Rewrite the entries from the line containing "Toggle Confirm server shutdown checkbox" through the line containing "Open console settings", changing "gear" to "cog" and keeping everything else the same. Give back only those lines, and omit the pictures.

— start of DATA PROVIDED —

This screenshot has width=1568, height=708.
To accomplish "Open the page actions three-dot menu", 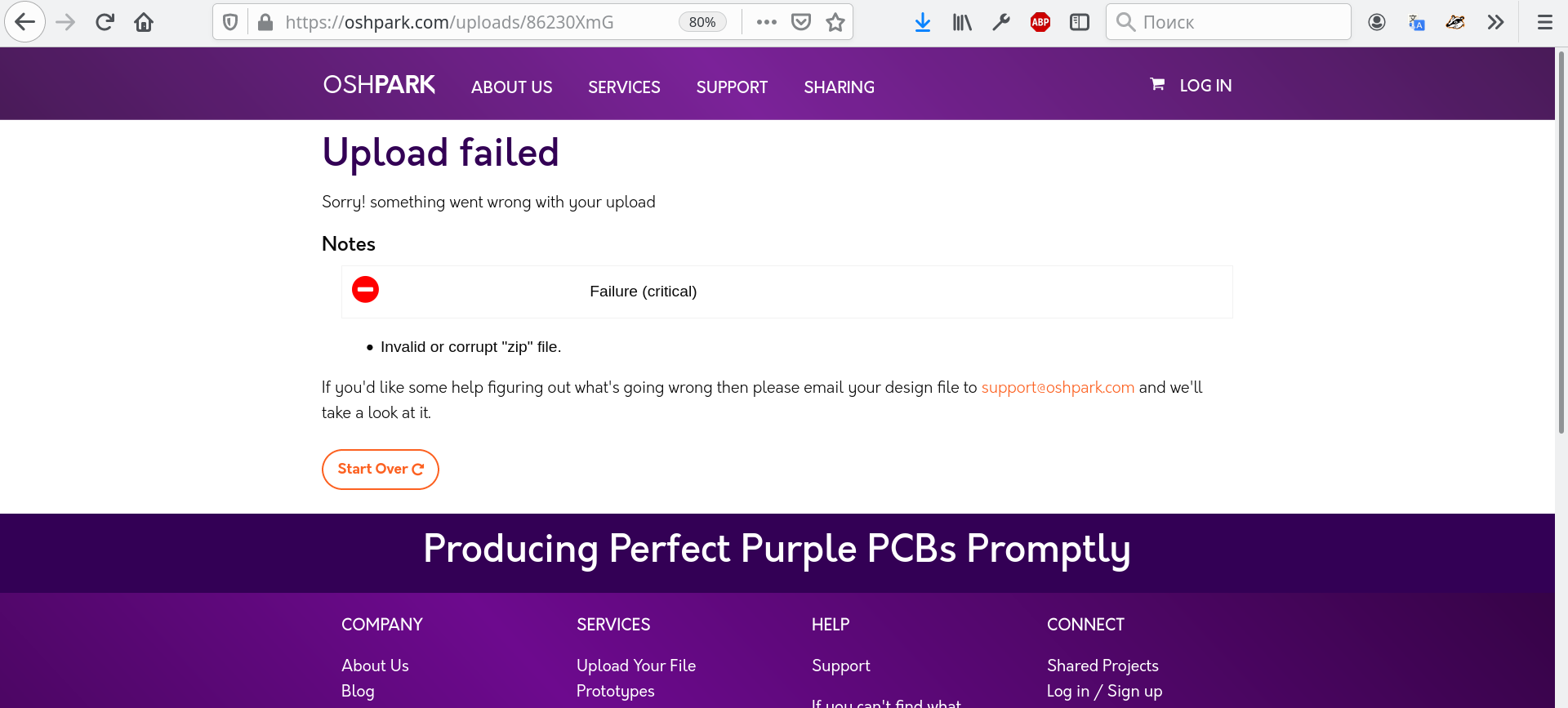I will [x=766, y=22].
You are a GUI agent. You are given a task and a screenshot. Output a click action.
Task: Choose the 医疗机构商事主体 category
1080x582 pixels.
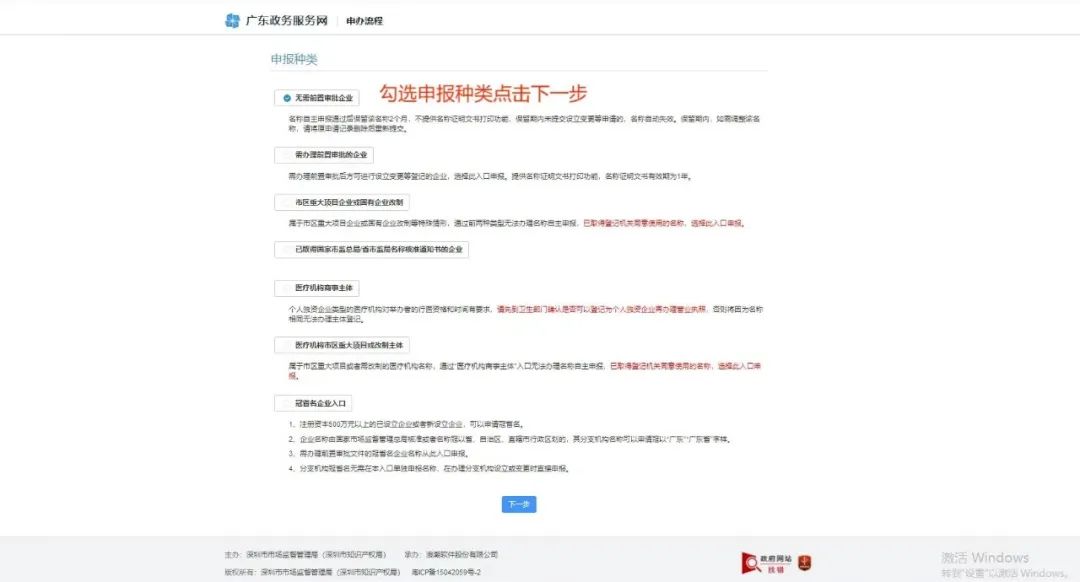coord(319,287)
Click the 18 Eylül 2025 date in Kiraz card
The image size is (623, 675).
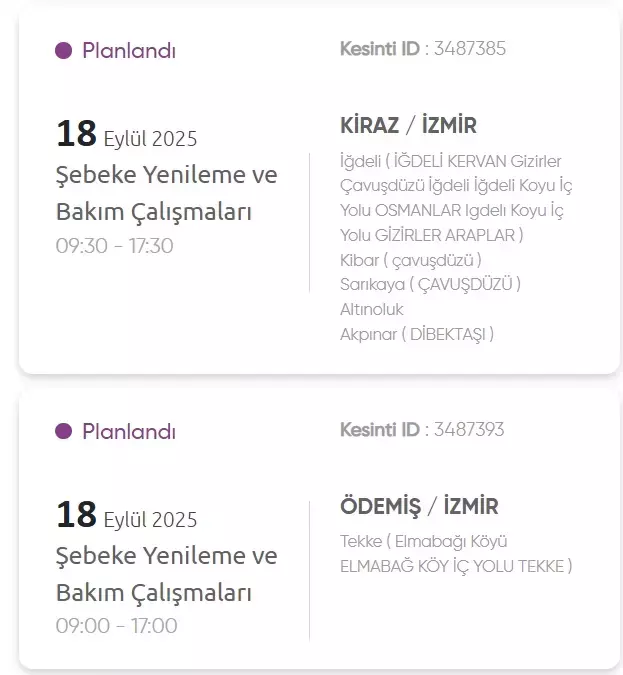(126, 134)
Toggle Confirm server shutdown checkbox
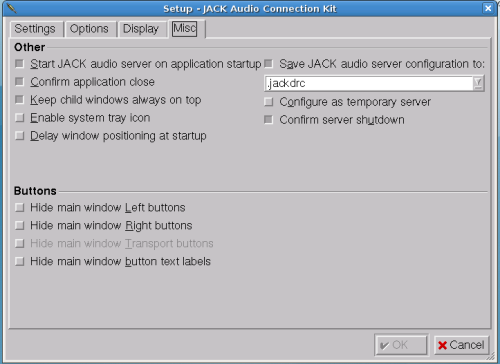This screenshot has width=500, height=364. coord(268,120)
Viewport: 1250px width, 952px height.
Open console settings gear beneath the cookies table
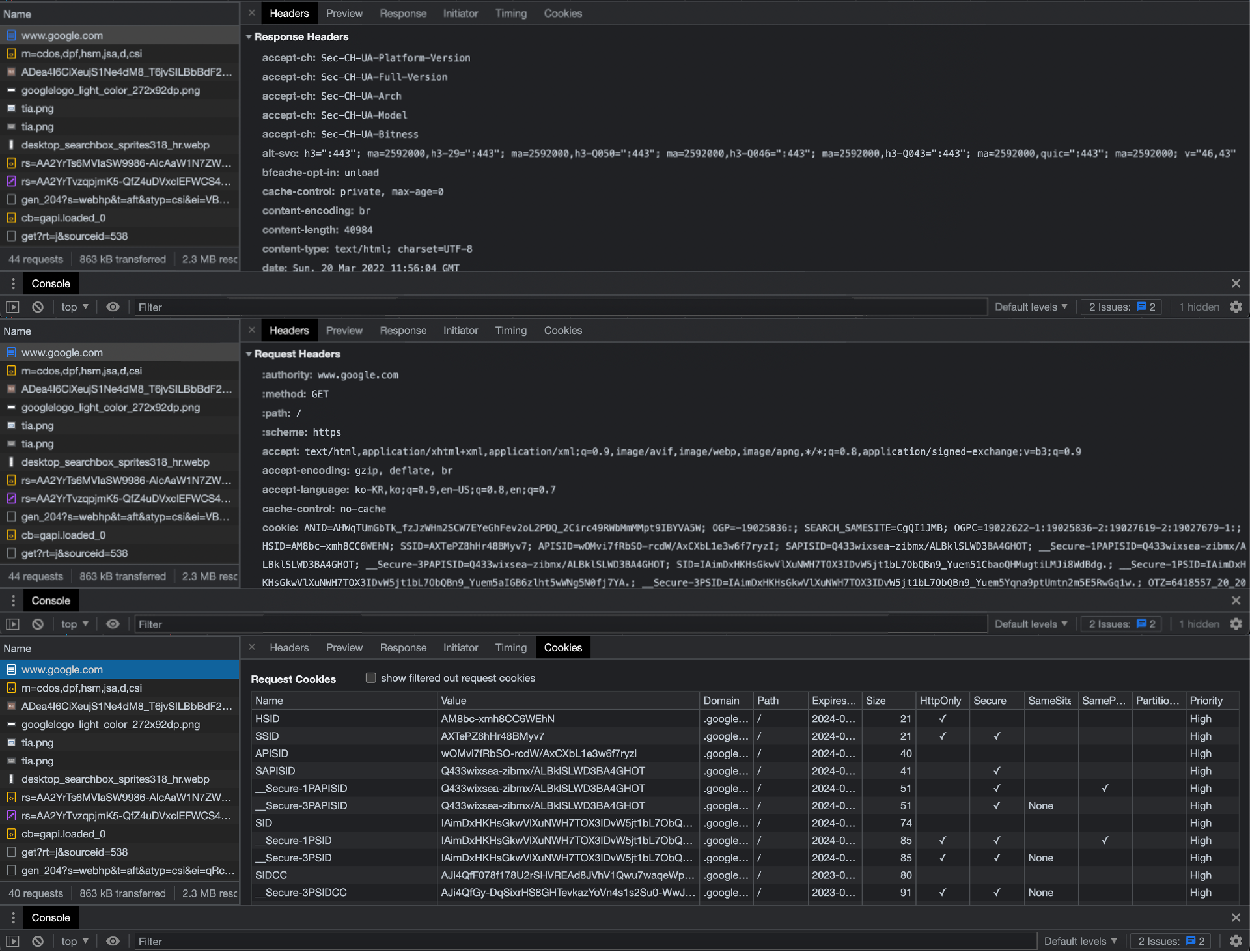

— end of DATA PROVIDED —
— start of DATA PROVIDED —

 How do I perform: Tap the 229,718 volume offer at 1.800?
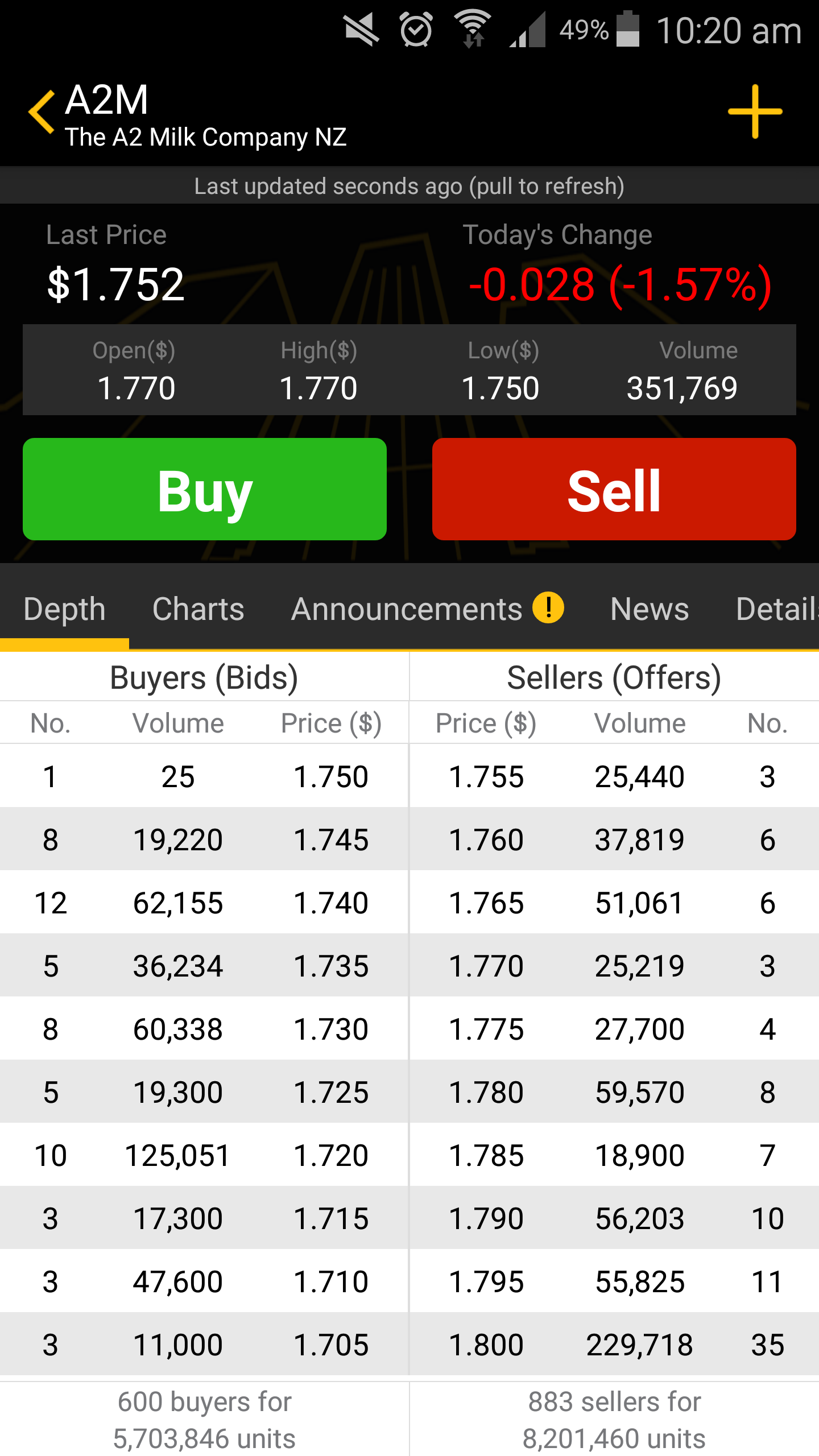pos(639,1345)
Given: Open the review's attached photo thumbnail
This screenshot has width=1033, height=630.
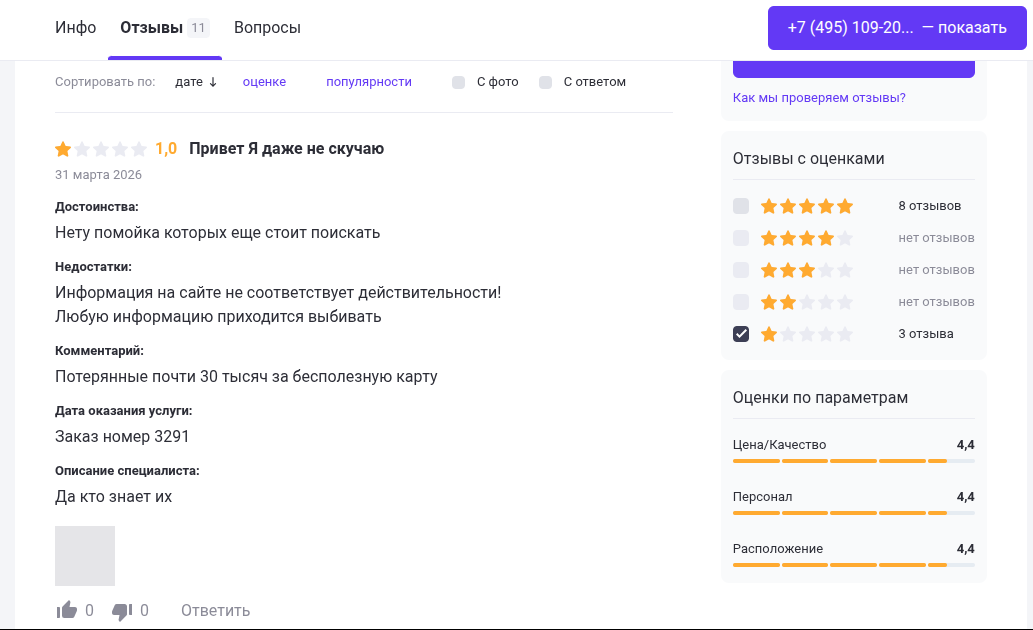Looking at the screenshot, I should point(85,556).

— end of DATA PROVIDED —

EXERCISE RESPONSE:
Toggle Confirm server shutdown checkbox
This screenshot has width=500, height=364. coord(268,120)
Viewport: 1250px width, 952px height.
Open console settings cog beneath the cookies table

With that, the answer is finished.